24 August 2009

Year of the Hangover

I haven't seen the movie Kids since college when it was first released. Still haven't seent it since, but I remember the last line of the film. It's always resonated with me.

After the scenes of skateboarding teens, of awkward latchkey survival, of late-night hideaways and social explorations, of drunken drug-crazed basements of iniquity, of lonely boys wailing in bathtubs and perky girls squealing like adults, of cock-slappingly snuff-induced violations of AIDS-infested statutory pedophilic fun, our infected adolescent serial cherry-popping antihero shakes his hazy head on the morning after and mutters:

"Jesus Christ, what happened?"

Welcome to 2009.
After last year's self-aggrandizing vacation, the wheel of fortune hath spun another turn and now demands remittance. This isn't to say that progress hasn't been made or joy not achieved, but in light of last year the price has increased exponentially.
2009 has become the Year of the Hangover.
Not literally.
But you know the feeling.
I won't bore you with specifics or mealy-mouthed self-pity, but it's kinda, sorta like this:
As you set to scale a prodigious rock formation, you dream of the challenge, the bite of stone cutting your ankles and the numb callus that will soon become your hands, all made with gusto just to claim the jutting apex of the mountain for yourself, the champion taste of mineral saline ringing your lips and searing the scrapes on exposed skin when, without warning, the elevated climb cuts short, abrupt and violently placid, s,ooth and expansive, planar and monotonous, your marathon-stride muscles downshift unexpectedly to victory lap as you crawl upon the top of the plateau, its still oxygen-rich air filling your lungs with crestfallen awe as you stare at the towering peaks around you, proud and respectable, iconic and taunting, still a distant desire, leaving you behind on this plateau, this stable and routine plateau, its tabletop stretching on an on into an unrugged, dependable, predictable, no-nonsense, self-maintained, milquetoast flatline.

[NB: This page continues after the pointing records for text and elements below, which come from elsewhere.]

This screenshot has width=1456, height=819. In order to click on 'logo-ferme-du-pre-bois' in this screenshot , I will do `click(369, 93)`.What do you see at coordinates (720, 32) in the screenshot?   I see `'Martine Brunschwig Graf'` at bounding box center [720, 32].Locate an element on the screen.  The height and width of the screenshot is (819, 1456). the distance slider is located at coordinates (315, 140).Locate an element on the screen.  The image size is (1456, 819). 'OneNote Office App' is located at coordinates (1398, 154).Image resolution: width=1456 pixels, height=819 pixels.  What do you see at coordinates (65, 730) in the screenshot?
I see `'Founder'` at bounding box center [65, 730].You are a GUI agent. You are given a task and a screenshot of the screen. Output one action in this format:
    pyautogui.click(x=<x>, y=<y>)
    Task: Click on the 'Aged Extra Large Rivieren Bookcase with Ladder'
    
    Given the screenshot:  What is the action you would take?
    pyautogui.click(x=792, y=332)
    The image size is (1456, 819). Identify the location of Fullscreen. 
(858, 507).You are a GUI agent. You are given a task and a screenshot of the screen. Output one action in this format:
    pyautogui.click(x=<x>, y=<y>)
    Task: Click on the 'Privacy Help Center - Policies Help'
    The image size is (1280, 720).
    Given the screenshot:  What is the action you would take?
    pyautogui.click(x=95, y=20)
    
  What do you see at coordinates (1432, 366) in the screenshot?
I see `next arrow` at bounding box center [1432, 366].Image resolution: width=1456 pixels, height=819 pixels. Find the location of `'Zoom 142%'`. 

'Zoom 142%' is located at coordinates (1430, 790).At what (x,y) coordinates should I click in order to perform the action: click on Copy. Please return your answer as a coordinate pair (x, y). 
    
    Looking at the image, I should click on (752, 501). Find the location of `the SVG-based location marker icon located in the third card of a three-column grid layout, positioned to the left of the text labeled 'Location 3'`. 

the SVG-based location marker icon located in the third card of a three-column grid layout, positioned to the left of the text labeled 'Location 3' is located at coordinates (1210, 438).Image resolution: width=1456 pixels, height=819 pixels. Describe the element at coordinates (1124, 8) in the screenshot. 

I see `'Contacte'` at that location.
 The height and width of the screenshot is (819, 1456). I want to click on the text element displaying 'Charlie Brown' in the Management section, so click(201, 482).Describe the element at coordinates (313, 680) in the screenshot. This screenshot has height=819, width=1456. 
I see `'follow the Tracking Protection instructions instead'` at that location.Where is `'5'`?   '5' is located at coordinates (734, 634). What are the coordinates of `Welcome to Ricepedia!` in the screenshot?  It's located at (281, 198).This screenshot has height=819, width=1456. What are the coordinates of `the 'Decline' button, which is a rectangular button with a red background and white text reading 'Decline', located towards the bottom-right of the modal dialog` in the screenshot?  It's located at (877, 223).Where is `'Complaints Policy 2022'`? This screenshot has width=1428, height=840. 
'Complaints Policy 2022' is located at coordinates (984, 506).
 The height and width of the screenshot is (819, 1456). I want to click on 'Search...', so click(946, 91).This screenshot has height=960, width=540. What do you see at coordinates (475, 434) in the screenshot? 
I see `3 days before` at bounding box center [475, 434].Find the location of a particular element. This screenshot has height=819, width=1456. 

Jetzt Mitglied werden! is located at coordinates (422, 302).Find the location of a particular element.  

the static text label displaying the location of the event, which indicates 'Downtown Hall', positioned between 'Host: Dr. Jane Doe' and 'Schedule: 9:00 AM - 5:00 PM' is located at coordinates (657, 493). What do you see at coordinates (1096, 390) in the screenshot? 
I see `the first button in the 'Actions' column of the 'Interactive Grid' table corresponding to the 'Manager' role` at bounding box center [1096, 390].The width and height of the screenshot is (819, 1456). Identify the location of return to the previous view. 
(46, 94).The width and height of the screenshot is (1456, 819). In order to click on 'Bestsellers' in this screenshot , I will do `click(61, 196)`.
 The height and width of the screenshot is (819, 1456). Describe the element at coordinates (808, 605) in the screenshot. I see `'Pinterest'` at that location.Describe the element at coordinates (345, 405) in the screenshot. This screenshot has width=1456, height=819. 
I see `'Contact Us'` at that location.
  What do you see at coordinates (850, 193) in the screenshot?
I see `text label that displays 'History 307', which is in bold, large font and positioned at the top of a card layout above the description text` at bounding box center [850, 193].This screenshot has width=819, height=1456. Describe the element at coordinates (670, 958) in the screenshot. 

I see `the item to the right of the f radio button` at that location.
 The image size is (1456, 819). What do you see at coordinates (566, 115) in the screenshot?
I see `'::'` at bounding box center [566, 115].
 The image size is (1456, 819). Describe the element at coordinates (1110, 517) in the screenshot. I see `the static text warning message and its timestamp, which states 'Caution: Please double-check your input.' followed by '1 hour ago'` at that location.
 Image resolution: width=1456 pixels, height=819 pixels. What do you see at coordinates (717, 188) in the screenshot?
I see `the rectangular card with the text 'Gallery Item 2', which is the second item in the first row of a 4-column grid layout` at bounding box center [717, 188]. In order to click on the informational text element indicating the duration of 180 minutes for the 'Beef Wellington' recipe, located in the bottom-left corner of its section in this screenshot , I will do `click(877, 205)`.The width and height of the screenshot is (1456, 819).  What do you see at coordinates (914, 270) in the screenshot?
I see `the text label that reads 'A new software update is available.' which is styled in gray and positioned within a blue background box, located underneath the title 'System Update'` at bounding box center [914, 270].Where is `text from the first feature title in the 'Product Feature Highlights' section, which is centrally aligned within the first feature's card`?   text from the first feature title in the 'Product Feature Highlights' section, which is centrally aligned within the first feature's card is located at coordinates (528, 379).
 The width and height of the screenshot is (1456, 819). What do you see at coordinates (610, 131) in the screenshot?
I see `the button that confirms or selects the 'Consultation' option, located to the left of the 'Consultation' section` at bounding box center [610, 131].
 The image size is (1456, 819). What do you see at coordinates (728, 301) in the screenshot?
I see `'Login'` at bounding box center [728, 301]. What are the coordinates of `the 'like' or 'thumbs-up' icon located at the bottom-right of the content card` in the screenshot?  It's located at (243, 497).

Perhaps this is a good thing.
It certainly isn't bad.
But I want MOAR.
The sky's the limit.
But the road stopped rising to meet me.
And I grow weary of waiting.
Ow, my fucking head hurts.

I had a year like this in high school: 1994. Many bittersweet memories. Had lost some weight and took the only school picture I've ever been proud of. But my grades were the worst that year. Got chosen for my first mainstage play, but I had no lines and died in the first scene. My grandmother died that year to bone cancer and her brother, my great-uncle, died months later. Both were fixtures in my childhood. Threw off everything I knew about myself. I remember drawing labyrinthine sketches with signs for the next year above every way out.

So, on the plus side, I'm so geared up for 2010. It's gonna be a year of opportunity.